** Data shown follows **
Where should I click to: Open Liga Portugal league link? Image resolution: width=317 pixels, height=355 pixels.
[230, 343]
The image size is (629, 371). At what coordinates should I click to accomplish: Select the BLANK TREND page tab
** End of Data shown **
** Data shown follows **
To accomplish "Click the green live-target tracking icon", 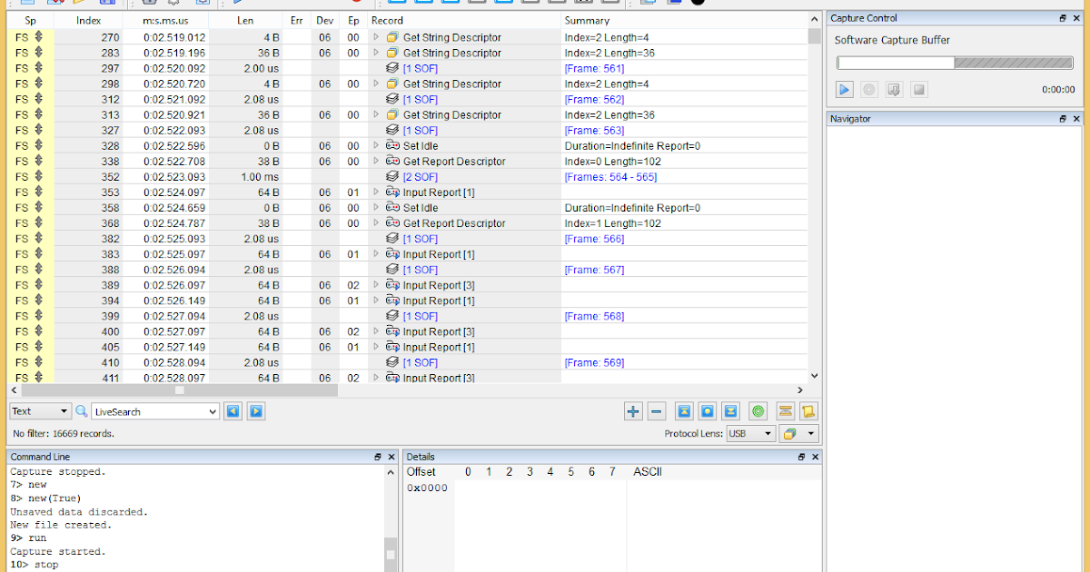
** End of Data shown **
** Data shown follows **
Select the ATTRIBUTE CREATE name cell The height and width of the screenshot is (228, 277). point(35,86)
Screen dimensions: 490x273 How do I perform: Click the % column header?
** End of Data shown **
* Assignment:
Retype, exactly and in full, the lines above from the one containing "Where should I" through the one containing "The image size".

* Written answer:
Where should I click to: Open Liga Portugal league link? Image resolution: width=317 pixels, height=355 pixels.
[230, 343]
The image size is (629, 371). At what coordinates should I click to accomplish: Select the BLANK TREND page tab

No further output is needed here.